■ **Aim of the task**
Each line from the one containing "Viewport: 400px width, 588px" through the last line of the data below should be printed exactly, please, with any pictures omitted.

++++++++++++++++++++

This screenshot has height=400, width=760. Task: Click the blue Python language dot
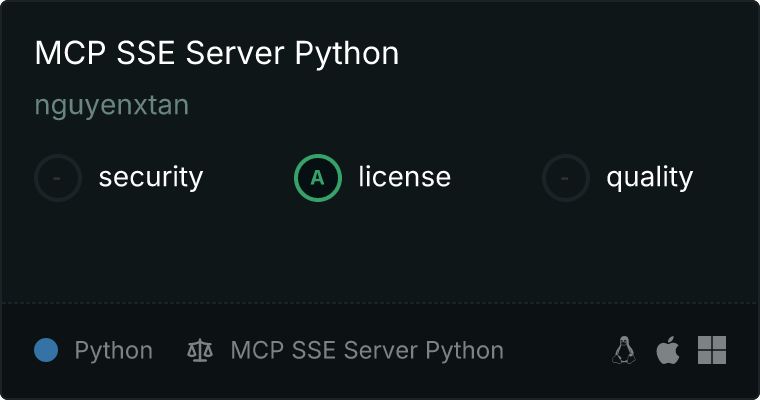pos(46,350)
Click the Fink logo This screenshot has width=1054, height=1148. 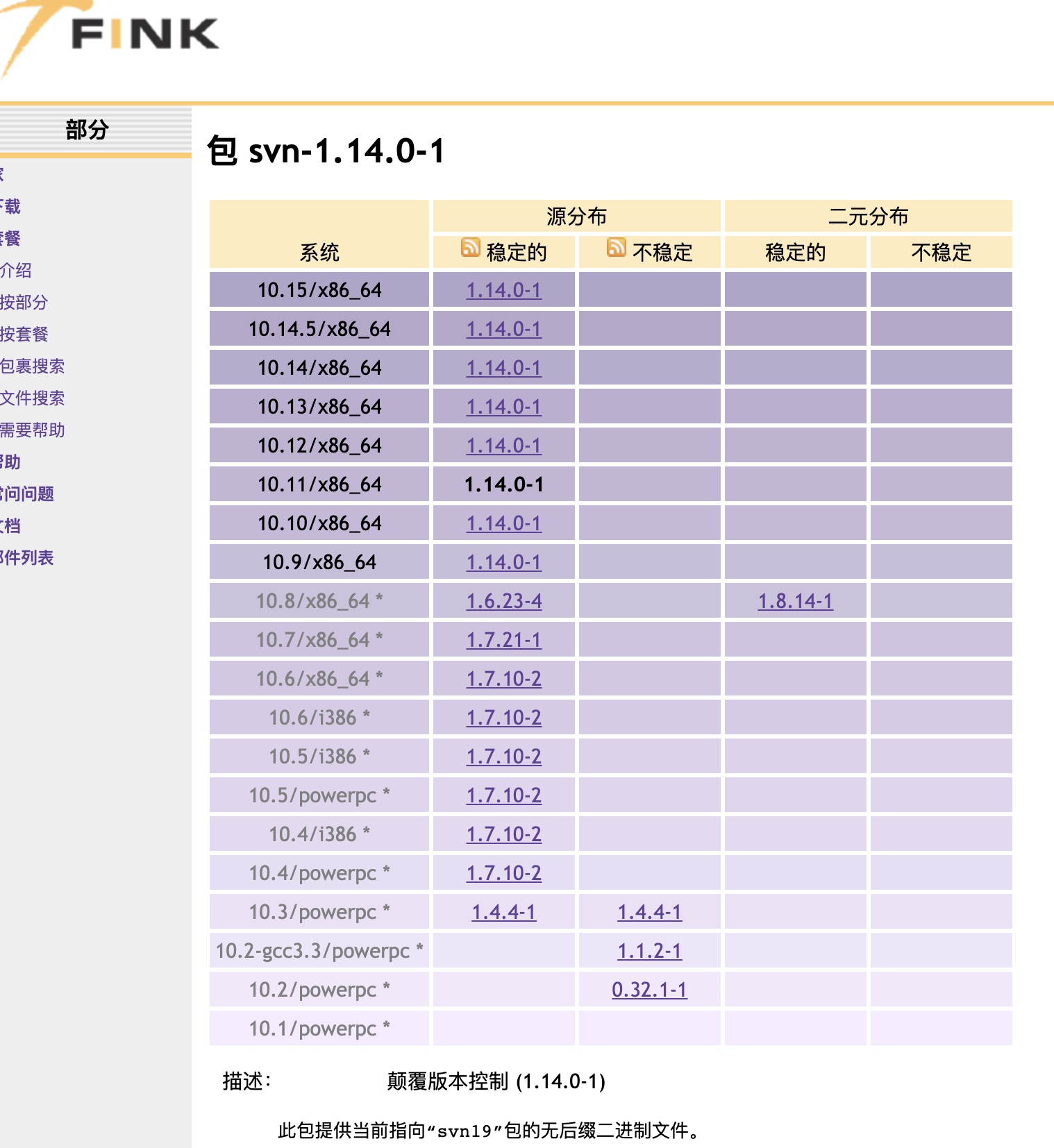pyautogui.click(x=111, y=35)
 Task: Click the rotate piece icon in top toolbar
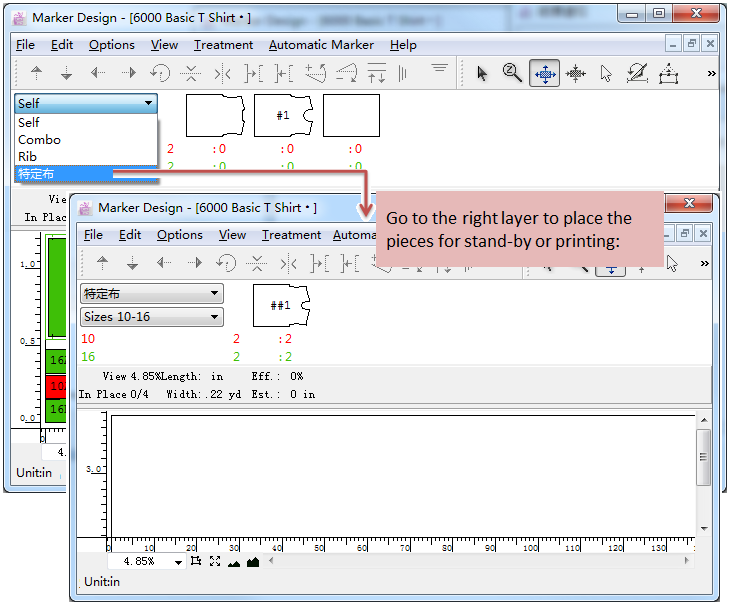[160, 73]
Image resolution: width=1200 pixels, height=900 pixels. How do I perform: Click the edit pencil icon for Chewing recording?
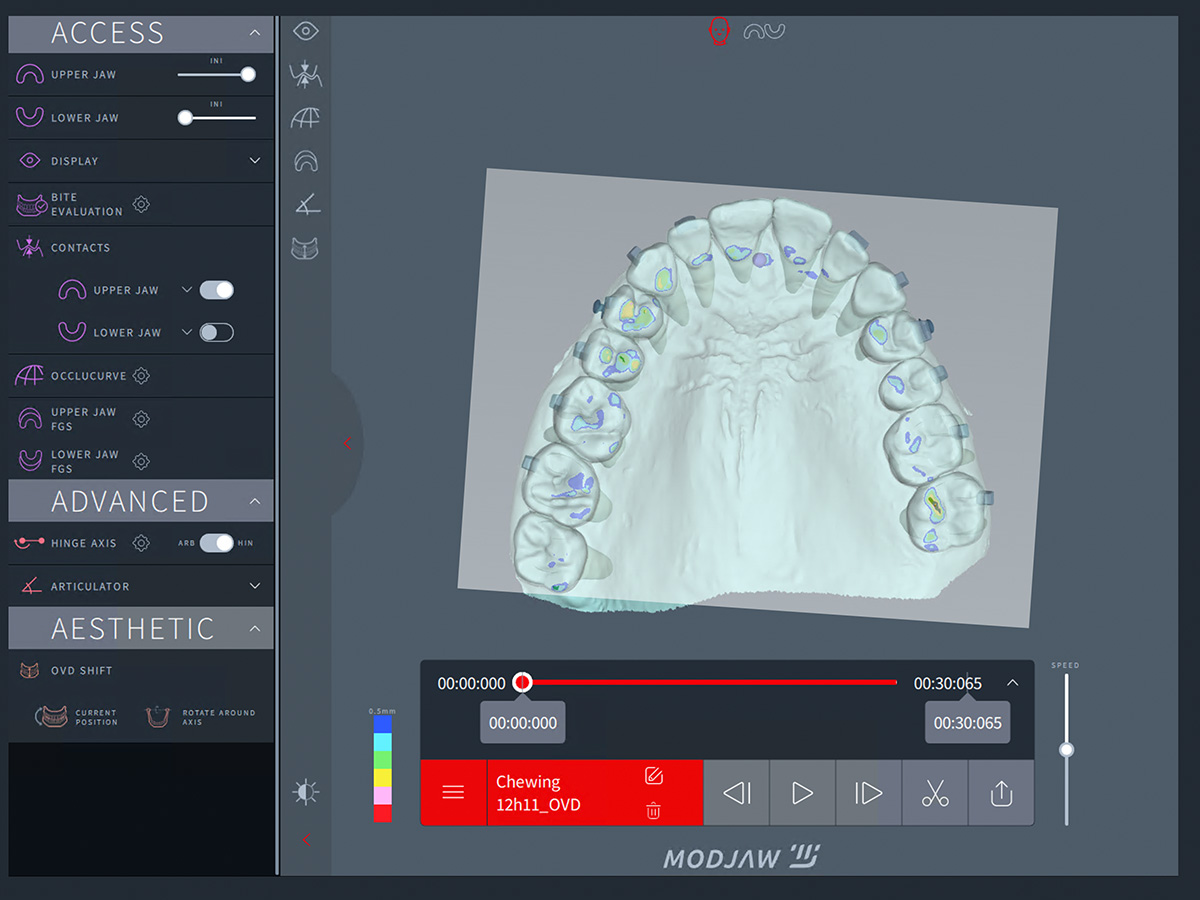pos(654,776)
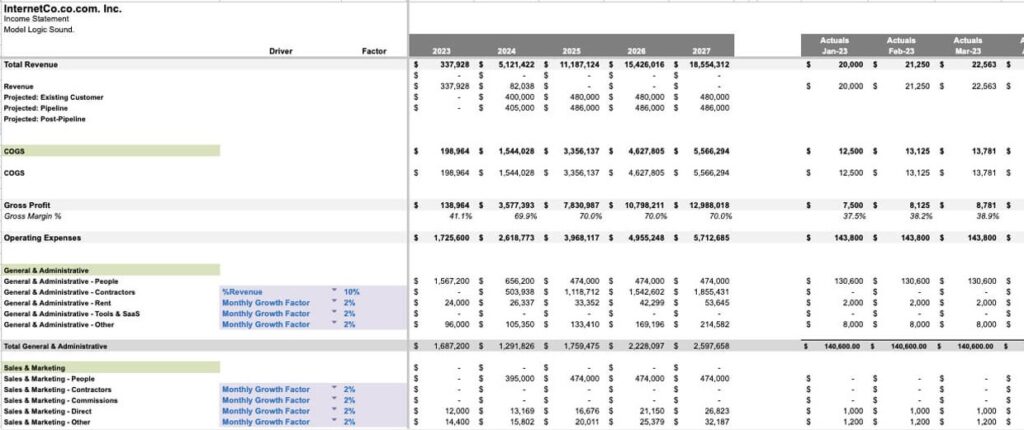Expand Sales & Marketing - Contractors driver dropdown
The image size is (1024, 430).
click(x=333, y=389)
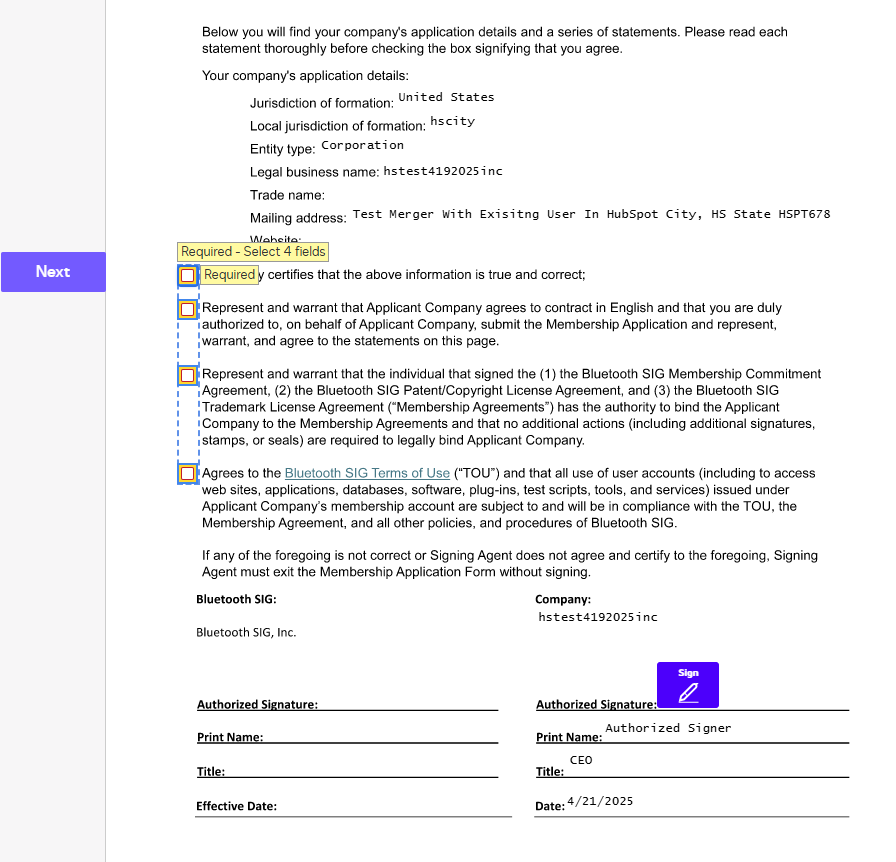Image resolution: width=896 pixels, height=862 pixels.
Task: Check the 'certifies information is true' checkbox
Action: pyautogui.click(x=187, y=275)
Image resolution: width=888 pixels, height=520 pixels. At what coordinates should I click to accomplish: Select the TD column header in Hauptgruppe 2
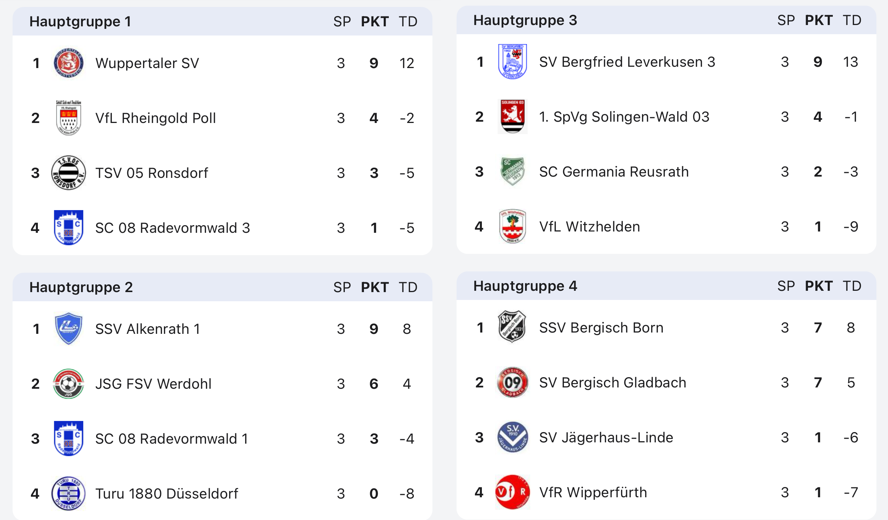tap(407, 287)
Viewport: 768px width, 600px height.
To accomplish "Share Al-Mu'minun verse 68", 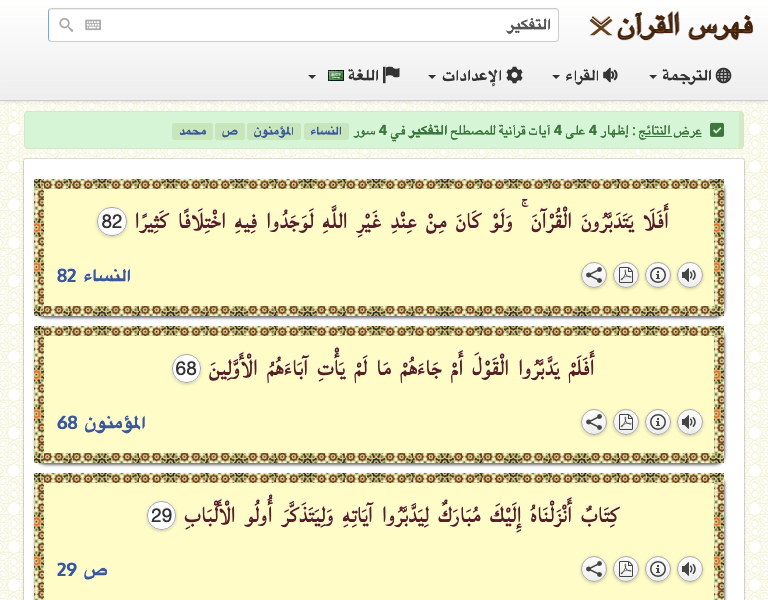I will click(x=594, y=423).
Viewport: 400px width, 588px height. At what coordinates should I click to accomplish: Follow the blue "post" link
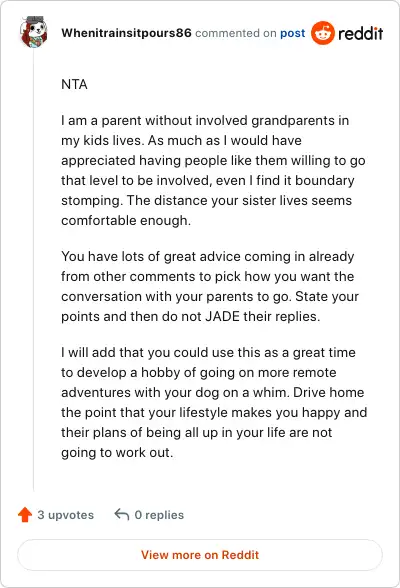pyautogui.click(x=292, y=33)
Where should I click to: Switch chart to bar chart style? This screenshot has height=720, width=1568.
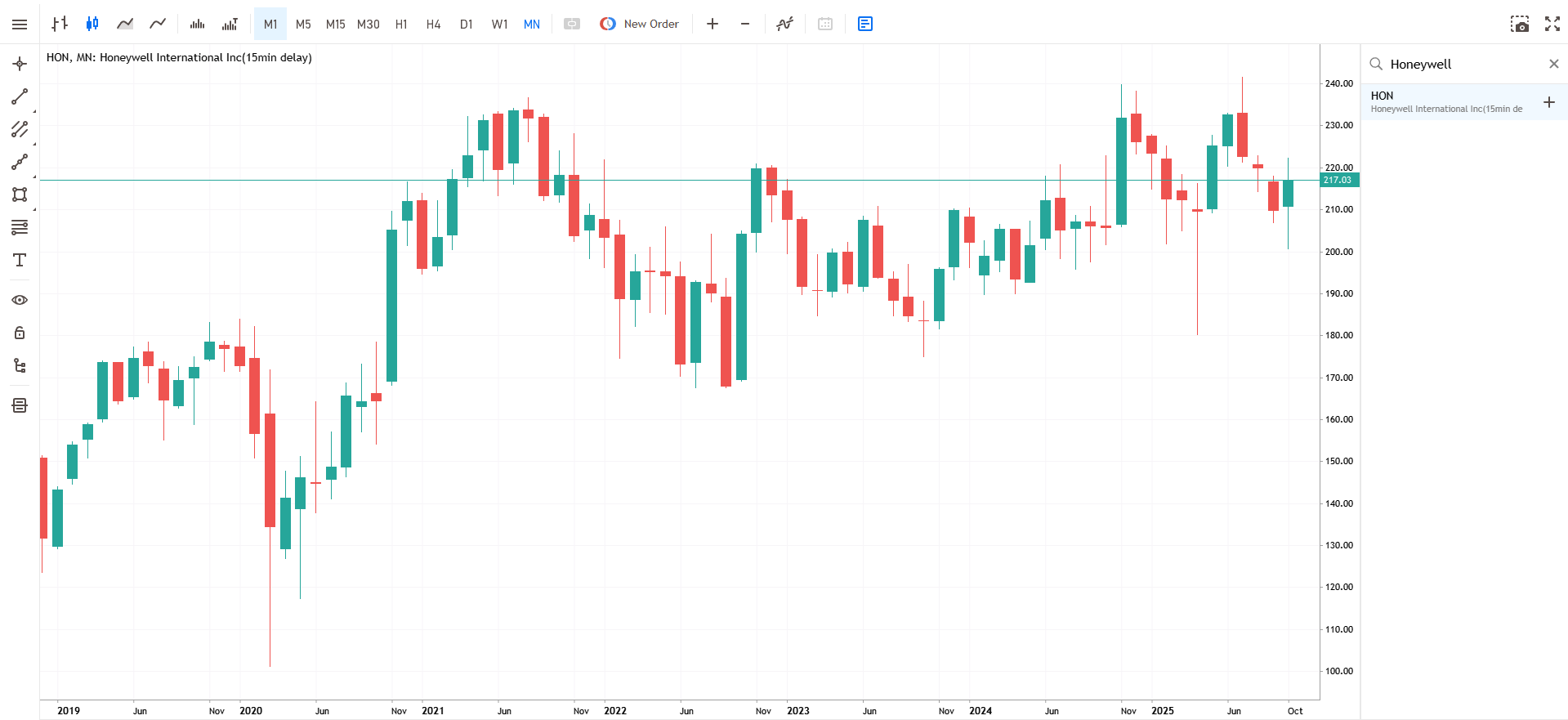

++++++++++++++++++++

■ **Exercise output**
Viewport: 400px width, 588px height. At what coordinates should I click to accomplish: Follow the blue "post" link
pyautogui.click(x=292, y=33)
Where should I click to: Switch chart to bar chart style? This screenshot has height=720, width=1568.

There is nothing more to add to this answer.